### What you need to do
**A.** Using the chicken spaghetti recipe, answer these:
(i) To what temperature in Fahrenheit should the oven be preheated?
(ii) How much Monterey Jack goes on top of the mixture before baking?
(iii) How many servings does the recipe make?
**B.** Reproduce the part of the chicken spaghetti recipe from "- Cook spaghetti" up to and including "jalapeños if desired." word for word.

### Reading passage
Ingredients
• 8 oz spaghetti (or chickpea/lentil pasta for higher protein; zucchini noodles for low-carb)
• 2 cups cooked shredded chicken
• 1 (4 oz) can chopped green chiles
• ½ cup roasted red peppers, diced
• 1 small onion, finely diced
• 2 cloves garlic, minced
• 1½ cups shredded Monterey Jack cheese (divided)
• 1 cup shredded sharp cheddar
• 1 (10.5 oz) can condensed cream of chicken soup (or 1¼ cups keto-friendly white sauce)
• ½ cup sour cream (or plain Greek yogurt)
• ¼ cup milk or broth
• 1 tsp ground cumin
• ½ tsp smoked paprika
• Salt & black pepper to taste
• Optional: sliced jalapeños, fresh cilantro, or crushed tortilla chips on top
Instructions
- Preheat oven to 375°F (190°C). Lightly grease a 9×13″ baking dish.
- Cook spaghetti al dente (1 min less than package); drain and rinse with cool water.
- In a large bowl, combine chicken, green chiles, roasted peppers, onion, garlic, 1 cup Monterey Jack, all cheddar, soup, sour cream, milk, cumin, paprika, salt, and pepper. Fold in cooked spaghetti until evenly coated.
- Spread mixture into baking dish. Top with remaining ½ cup Monterey Jack.
- Bake uncovered 25–30 mins, until bubbly and cheese is golden at edges.
- Rest 8–10 mins before serving. Garnish with cilantro or jalapeños if desired.
PREP TIME & NUTRITION :
Prep Time: 15 mins, Cook Time: 28 mins, Total Time: 43 mins, Servings: 6
Calories: 460, Net Carbs: 38g, Fats: 22g, Protein: 30g
(Low-carb version: Use 4 cups spiralized zucchini + keto white sauce—net carbs drop to ~9g/serving!)

### Records
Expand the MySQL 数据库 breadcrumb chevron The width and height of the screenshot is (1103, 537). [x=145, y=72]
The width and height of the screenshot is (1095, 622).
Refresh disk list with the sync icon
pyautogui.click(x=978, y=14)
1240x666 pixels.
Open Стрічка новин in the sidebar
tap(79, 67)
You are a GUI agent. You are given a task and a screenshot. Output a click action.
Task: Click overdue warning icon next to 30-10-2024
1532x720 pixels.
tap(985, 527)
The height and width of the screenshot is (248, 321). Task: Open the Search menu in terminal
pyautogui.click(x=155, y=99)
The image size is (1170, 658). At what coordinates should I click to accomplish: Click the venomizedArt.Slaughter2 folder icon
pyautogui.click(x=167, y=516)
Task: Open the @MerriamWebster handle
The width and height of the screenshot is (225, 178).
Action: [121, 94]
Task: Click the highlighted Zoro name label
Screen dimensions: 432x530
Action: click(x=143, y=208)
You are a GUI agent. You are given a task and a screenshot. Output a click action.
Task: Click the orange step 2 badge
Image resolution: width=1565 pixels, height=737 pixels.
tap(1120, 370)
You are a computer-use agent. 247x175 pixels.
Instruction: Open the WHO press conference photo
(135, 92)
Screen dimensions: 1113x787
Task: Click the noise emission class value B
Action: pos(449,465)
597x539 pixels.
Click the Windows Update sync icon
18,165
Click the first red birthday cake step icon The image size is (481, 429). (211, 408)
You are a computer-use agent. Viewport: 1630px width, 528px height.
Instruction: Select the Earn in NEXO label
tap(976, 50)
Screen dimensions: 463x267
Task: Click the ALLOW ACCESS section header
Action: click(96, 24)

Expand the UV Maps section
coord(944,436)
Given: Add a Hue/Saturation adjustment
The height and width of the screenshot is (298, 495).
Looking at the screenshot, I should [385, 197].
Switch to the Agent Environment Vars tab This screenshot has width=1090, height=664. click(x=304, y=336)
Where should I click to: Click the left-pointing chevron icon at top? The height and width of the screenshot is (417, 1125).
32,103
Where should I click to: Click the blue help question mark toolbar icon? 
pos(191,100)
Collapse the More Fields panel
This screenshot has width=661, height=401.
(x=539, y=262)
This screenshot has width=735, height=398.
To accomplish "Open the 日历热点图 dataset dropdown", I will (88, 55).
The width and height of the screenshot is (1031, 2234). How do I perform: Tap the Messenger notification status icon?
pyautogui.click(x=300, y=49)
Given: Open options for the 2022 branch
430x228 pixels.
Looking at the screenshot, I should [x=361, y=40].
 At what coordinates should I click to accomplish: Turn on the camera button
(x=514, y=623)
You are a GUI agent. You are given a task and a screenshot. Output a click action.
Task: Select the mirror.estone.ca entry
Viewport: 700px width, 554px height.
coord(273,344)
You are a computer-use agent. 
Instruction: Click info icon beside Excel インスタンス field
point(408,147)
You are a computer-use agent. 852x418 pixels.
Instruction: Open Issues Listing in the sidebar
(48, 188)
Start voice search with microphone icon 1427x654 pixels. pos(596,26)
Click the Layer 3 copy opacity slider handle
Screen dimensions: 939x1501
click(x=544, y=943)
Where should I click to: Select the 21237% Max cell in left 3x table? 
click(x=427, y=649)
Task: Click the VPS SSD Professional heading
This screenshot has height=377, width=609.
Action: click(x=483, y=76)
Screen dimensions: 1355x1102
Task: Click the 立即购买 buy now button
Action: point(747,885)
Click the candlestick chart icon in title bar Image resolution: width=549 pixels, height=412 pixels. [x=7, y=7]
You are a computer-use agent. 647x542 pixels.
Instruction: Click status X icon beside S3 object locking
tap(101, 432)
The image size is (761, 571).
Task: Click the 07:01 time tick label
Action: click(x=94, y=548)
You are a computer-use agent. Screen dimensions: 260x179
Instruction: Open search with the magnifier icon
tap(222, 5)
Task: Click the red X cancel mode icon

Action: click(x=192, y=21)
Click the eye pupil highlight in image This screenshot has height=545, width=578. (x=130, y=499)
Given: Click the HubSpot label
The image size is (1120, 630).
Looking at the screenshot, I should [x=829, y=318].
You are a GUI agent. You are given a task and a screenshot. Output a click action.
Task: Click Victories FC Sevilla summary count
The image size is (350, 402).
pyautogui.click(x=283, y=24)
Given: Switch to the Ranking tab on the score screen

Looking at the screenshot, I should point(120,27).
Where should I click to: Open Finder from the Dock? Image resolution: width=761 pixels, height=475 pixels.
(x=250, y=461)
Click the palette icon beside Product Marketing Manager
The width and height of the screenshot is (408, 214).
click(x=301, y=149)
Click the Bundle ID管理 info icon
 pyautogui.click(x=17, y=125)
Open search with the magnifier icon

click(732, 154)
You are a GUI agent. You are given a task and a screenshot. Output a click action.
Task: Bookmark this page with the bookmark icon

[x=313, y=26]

### Task solutions
**A.**
(i) 375°F (190°C)
(ii) ½ cup
(iii) 6

**B.**
- Cook spaghetti al dente (1 min less than package); drain and rinse with cool water.
- In a large bowl, combine chicken, green chiles, roasted peppers, onion, garlic, 1 cup Monterey Jack, all cheddar, soup, sour cream, milk, cumin, paprika, salt, and pepper. Fold in cooked spaghetti until evenly coated.
- Spread mixture into baking dish. Top with remaining ½ cup Monterey Jack.
- Bake uncovered 25–30 mins, until bubbly and cheese is golden at edges.
- Rest 8–10 mins before serving. Garnish with cilantro or jalapeños if desired.